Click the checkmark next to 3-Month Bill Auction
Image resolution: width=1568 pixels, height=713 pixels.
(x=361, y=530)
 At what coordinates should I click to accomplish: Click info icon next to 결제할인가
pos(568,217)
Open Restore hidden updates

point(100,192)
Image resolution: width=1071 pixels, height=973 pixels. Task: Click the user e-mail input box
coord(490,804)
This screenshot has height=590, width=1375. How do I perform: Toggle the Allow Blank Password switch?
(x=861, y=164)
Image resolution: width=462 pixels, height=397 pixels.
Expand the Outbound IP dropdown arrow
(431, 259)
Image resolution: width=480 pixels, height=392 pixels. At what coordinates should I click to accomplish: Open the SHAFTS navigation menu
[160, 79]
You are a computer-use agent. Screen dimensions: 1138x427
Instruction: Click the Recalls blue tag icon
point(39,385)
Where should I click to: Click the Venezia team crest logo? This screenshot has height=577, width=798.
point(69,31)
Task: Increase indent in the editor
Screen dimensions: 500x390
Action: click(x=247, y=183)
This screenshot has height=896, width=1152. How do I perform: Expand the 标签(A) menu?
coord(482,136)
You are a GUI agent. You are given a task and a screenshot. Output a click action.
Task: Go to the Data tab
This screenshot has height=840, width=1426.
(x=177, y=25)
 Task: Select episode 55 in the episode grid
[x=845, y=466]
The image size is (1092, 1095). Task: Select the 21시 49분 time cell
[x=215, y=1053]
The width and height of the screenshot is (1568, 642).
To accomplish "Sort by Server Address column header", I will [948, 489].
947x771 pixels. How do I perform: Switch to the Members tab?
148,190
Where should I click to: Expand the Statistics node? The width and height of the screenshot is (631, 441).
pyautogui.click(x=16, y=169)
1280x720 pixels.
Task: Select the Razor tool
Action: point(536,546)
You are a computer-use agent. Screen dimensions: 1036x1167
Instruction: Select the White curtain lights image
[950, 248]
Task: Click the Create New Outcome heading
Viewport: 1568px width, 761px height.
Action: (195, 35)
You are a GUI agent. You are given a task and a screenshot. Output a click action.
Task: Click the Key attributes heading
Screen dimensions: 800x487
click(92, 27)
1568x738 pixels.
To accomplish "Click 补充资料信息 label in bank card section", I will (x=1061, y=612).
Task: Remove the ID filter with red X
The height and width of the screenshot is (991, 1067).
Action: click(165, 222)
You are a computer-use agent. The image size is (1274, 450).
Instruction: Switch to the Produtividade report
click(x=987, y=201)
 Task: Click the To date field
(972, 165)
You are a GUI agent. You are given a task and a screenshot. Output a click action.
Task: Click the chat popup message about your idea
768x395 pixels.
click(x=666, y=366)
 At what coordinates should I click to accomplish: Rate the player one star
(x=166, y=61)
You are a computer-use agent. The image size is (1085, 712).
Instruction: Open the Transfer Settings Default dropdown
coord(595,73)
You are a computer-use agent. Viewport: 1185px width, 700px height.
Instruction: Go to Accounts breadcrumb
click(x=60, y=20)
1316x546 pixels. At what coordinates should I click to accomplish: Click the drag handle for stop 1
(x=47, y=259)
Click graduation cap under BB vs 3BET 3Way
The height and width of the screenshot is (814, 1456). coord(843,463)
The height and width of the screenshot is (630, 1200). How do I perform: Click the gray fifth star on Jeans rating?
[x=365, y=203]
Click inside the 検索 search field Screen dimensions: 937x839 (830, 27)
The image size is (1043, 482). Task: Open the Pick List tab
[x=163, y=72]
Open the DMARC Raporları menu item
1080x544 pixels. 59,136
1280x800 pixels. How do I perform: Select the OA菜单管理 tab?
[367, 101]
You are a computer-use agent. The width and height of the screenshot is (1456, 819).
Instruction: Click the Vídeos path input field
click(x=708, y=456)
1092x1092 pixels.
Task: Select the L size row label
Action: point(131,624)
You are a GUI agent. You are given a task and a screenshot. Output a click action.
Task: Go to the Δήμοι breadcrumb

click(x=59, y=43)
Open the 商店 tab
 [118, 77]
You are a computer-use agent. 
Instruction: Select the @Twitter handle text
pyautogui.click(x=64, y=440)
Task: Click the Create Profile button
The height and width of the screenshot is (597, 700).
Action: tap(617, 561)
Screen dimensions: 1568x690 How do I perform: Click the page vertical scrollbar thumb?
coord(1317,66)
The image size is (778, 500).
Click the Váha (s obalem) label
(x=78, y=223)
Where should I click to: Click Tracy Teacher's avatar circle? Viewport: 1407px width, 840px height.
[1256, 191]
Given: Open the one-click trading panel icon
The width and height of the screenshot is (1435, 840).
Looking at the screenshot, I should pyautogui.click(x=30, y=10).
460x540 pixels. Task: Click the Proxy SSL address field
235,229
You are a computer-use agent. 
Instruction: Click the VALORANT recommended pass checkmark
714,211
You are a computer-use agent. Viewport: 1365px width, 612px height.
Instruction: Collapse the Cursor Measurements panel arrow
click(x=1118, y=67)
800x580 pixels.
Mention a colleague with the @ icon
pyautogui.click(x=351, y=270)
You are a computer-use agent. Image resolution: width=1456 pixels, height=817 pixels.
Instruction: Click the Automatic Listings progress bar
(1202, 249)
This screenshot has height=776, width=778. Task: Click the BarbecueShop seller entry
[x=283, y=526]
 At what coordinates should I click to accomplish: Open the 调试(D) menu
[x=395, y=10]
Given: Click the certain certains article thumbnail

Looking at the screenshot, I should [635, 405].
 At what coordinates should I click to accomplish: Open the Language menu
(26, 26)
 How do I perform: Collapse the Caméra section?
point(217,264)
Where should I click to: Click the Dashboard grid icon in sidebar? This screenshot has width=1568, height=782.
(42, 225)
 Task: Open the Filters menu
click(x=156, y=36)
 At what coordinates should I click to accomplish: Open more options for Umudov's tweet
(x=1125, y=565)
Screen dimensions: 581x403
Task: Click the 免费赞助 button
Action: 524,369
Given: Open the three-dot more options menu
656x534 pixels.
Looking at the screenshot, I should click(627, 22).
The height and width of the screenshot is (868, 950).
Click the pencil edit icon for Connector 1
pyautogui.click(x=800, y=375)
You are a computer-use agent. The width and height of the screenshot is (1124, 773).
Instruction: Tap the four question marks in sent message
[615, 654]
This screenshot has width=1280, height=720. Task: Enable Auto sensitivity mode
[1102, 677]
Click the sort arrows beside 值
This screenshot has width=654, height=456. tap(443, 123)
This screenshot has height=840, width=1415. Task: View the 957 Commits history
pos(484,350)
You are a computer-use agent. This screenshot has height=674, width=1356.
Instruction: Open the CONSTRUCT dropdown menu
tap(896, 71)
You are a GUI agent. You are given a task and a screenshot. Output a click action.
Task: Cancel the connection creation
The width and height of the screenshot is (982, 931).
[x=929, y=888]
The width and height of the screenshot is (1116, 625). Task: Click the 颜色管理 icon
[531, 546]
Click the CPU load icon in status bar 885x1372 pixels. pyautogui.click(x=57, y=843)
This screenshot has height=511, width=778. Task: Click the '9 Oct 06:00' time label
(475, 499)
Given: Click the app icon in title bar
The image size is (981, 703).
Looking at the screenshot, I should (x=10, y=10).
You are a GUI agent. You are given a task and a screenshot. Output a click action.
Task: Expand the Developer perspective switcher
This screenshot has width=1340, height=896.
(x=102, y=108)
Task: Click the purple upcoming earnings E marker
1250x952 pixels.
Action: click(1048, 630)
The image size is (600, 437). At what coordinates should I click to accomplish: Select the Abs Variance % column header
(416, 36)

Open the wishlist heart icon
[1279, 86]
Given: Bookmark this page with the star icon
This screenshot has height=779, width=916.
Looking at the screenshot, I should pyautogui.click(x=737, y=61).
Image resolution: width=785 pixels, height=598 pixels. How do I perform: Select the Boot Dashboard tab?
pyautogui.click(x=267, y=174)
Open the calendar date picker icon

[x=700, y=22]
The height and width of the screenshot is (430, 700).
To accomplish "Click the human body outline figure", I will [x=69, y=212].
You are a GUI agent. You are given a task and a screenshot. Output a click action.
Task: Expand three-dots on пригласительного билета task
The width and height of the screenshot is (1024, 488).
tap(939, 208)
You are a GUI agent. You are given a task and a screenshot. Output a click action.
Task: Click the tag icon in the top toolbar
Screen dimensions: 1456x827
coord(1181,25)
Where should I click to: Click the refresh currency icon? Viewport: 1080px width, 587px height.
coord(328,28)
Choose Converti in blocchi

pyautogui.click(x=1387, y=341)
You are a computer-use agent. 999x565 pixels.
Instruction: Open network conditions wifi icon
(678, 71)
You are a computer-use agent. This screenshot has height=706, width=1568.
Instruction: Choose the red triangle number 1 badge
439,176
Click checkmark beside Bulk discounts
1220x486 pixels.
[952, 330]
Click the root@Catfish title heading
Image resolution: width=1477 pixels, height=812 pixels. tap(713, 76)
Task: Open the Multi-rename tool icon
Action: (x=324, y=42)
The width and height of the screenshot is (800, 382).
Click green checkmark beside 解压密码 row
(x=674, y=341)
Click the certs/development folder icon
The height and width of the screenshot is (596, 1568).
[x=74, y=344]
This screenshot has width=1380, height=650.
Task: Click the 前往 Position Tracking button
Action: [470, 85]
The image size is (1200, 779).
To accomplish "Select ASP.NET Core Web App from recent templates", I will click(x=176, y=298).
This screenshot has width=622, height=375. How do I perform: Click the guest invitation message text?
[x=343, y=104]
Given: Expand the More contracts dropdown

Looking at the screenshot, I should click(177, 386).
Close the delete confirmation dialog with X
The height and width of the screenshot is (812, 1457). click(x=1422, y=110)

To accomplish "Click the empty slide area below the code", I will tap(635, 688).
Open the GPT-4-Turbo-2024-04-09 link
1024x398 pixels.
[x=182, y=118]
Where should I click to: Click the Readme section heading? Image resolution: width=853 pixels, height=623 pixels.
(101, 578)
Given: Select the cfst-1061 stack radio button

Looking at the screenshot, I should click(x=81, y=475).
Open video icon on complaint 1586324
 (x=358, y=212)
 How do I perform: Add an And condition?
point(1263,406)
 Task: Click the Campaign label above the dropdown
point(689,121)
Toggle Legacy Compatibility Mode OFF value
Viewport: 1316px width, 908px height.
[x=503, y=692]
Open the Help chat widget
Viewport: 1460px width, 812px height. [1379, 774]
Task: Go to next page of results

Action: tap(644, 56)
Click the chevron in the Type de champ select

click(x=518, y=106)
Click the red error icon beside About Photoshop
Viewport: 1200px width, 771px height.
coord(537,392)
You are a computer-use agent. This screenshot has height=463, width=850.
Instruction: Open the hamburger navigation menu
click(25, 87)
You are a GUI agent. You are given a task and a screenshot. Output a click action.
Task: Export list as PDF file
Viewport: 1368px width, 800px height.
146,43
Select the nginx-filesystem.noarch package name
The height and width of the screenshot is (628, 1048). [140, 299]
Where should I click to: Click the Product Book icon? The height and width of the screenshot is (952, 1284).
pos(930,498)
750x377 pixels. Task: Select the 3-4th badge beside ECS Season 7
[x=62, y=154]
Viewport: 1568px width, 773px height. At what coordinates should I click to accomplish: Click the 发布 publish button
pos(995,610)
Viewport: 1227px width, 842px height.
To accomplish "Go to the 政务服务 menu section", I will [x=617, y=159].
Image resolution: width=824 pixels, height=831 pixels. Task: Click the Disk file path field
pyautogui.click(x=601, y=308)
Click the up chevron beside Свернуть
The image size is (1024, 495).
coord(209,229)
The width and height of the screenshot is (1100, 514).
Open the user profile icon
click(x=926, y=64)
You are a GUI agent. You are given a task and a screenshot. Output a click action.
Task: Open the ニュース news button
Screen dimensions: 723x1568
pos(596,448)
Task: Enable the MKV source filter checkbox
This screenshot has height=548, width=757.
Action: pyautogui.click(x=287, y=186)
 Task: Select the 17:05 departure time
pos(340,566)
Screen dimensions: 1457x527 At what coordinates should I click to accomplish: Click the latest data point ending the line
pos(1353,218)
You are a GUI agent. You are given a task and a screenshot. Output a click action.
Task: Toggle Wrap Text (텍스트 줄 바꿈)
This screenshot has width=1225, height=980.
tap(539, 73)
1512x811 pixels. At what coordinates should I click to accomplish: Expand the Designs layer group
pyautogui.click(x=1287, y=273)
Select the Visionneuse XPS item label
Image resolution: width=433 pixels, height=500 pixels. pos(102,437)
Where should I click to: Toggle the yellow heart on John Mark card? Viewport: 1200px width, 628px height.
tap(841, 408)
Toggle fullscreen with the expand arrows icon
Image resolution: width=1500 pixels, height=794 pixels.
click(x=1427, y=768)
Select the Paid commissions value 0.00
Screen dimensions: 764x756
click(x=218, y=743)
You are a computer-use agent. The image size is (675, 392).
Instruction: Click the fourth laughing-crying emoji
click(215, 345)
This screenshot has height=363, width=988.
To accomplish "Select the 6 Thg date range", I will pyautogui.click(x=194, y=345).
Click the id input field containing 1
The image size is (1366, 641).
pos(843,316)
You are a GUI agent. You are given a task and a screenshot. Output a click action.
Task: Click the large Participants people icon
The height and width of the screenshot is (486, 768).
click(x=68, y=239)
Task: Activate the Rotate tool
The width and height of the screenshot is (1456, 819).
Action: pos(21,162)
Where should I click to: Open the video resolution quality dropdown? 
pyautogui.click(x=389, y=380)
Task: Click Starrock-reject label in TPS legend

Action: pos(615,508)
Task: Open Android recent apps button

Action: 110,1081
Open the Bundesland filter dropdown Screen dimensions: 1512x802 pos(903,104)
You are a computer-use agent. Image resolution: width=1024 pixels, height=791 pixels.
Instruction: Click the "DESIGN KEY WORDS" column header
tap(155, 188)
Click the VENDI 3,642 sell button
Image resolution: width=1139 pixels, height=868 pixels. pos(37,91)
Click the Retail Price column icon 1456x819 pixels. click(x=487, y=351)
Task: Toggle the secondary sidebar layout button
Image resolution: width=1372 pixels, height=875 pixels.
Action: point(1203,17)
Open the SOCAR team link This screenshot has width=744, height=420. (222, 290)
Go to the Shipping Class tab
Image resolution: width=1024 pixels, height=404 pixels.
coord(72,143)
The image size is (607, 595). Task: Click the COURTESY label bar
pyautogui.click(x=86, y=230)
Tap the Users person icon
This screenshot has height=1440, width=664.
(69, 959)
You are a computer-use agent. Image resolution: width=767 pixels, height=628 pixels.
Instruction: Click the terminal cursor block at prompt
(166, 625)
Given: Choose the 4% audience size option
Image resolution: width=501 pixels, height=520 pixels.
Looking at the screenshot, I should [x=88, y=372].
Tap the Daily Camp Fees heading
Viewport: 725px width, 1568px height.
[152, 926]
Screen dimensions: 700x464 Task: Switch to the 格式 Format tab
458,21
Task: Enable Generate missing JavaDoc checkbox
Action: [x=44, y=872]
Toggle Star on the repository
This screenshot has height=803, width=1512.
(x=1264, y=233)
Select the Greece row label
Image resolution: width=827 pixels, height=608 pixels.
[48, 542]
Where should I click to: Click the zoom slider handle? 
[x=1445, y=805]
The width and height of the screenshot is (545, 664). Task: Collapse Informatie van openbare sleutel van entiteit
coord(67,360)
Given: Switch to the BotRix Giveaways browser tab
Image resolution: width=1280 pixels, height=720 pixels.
+-------+
Rewrite the records from the beginning through the line containing "[x=845, y=466]", keeping every line, requests included. Raise each coordinate value in the answers by 124.

▶ [Solution to the exercise]:
Click the checkmark next to 3-Month Bill Auction
Image resolution: width=1568 pixels, height=713 pixels.
(x=485, y=654)
 At what coordinates should I click to accomplish: Click info icon next to 결제할인가
pos(692,341)
Open Restore hidden updates

point(224,316)
Image resolution: width=1071 pixels, height=973 pixels. Task: Click the user e-mail input box
coord(614,928)
This screenshot has height=590, width=1375. How do I perform: Toggle the Allow Blank Password switch?
(x=985, y=288)
Image resolution: width=462 pixels, height=397 pixels.
Expand the Outbound IP dropdown arrow
(555, 383)
Image resolution: width=480 pixels, height=392 pixels. At what coordinates should I click to accomplish: Open the SHAFTS navigation menu
[284, 203]
You are a computer-use agent. Screen dimensions: 1138x427
Instruction: Click the Recalls blue tag icon
point(163,509)
Where should I click to: Click the Venezia team crest logo? This screenshot has height=577, width=798.
point(193,155)
Task: Increase indent in the editor
Screen dimensions: 500x390
Action: click(x=371, y=307)
This screenshot has height=896, width=1152. How do I perform: Expand the 标签(A) menu?
coord(606,260)
You are a GUI agent. You are given a task and a screenshot. Output a click action.
Task: Go to the Data tab
This screenshot has height=840, width=1426.
(x=301, y=149)
 Task: Select episode 55 in the episode grid
[x=969, y=590]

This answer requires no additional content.